“Death Becomes Her,” the 1992 Robert Zemeckis fantasy/comedy, is at once about vanity and about stagnation. And it’s also just a goofy time at the movies (or your couch, since this is doubtless where you’ll find it, reading this review in 2014). While light and a bit droll, the acting is top notch, featuring laughable yet perfect performances from its leads, and offers humor in the right places. It’s a predominantly female character-driven movie, with Bruce Willis sandwiched in-between Goldie Hawn and Meryl Streep, and features a lot of talk of the undead and the occult, especially towards its end. Whatever observations the film has, however, are better off taken lightly; this is a movie to have fun with, and is best enjoyed at the not-so-serious level.
A plot description here isn’t necessary or even possible. Willis plays Ernest, a once-successful surgeon who degenerates into an alcoholic who loses his license and can only find work making corpses look presentable for funerals. The irony is that Ernest is dead already. He’s long ago given up on any dream of his, or any identity apart from his wife, Madeline, played with vigor by Academy Award Winner Meryl Streep. His wife has a long-standing feud with an ex-friend, Helen (Hawn), from whom she long ago stole Ernest from. Both women, horrified at the prospect of old age, become lured into a bizarre woman’s practice, where, for varying degrees of financial sacrifice, they can achieve eternal youth. Of course amidst this, Helen wishes revenge on Madeline and launches a plot to get Ernest back and kill her. And all the while, Ernest goes about his dismal funeral business, clueless to the whole thing until an obvious climax toward the film’s end.
While this description makes the film sound rote, it actually offers up entertainment and laughs. My first impression while watching this film is how good an actor Willis is when he wants to be. There are no John McClane heroics here (in fact he’s more or less a coward), but no dramatic turns a la “The Sixth Sense” either. Ernest is a loser for a majority of the film, and it’s questionable whether he ever sheds this image, even at the film’s end. Willis disappears into the unsung character, smacking more of his indie attempts such as “Breakfast of Champions” than Hollywood leading man. This is a compliment; with the limited involvement of Ernest’s character, he could have easily fallen apart in the hands of a weaker actor. Willis makes us remember him.
Both Hawn and Streep are thoroughly entertaining as feuding ex-friends intent on killing each other, even if this is amidst a film laden with several plot issues. Streep brings a detached, vain presence to Madeline that is nearly perfect, somehow managing to pull back just when her character borders on truly despicable. Hawn is less likable, but no less devoted to her character.
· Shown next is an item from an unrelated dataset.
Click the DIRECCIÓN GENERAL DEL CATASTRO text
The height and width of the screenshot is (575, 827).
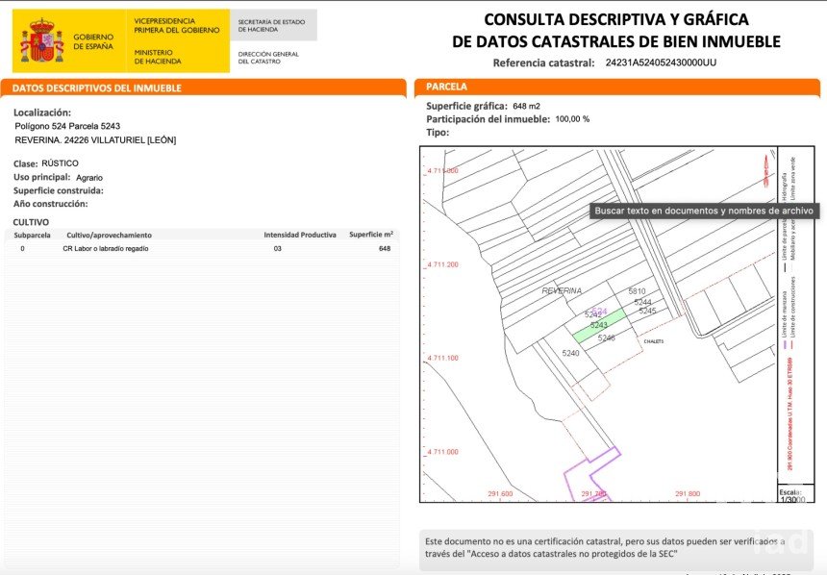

And their vicious quest for perfection, and the depressing effect it has on them both are shown off in the film’s bizarre yet captivating cinematography. From slumped characters shot through mirrors, to images of bizarre bloodletting to lose weight glimpsed through a half-closed door, “Death Becomes Her” hints at the painful and problematic avenues people often take in the quest for perfection. This is of course reinforced through Lisle Von Rhuman (Isabella Rossellini), a quasi-occultist woman who sells an eternal youth potion from behind guarded castle. A litany of gory, over-the-top special effects also come into play; but the proceedings take place in the confines of satire here. Fractured wrists, broken necks, and gunshot wounds crash into characters that don’t take them seriously. “Death” feels in parts as though it could have been directed by Tim Burton, and not Zemeckis, the man who brought us three “Back to the Future” movies.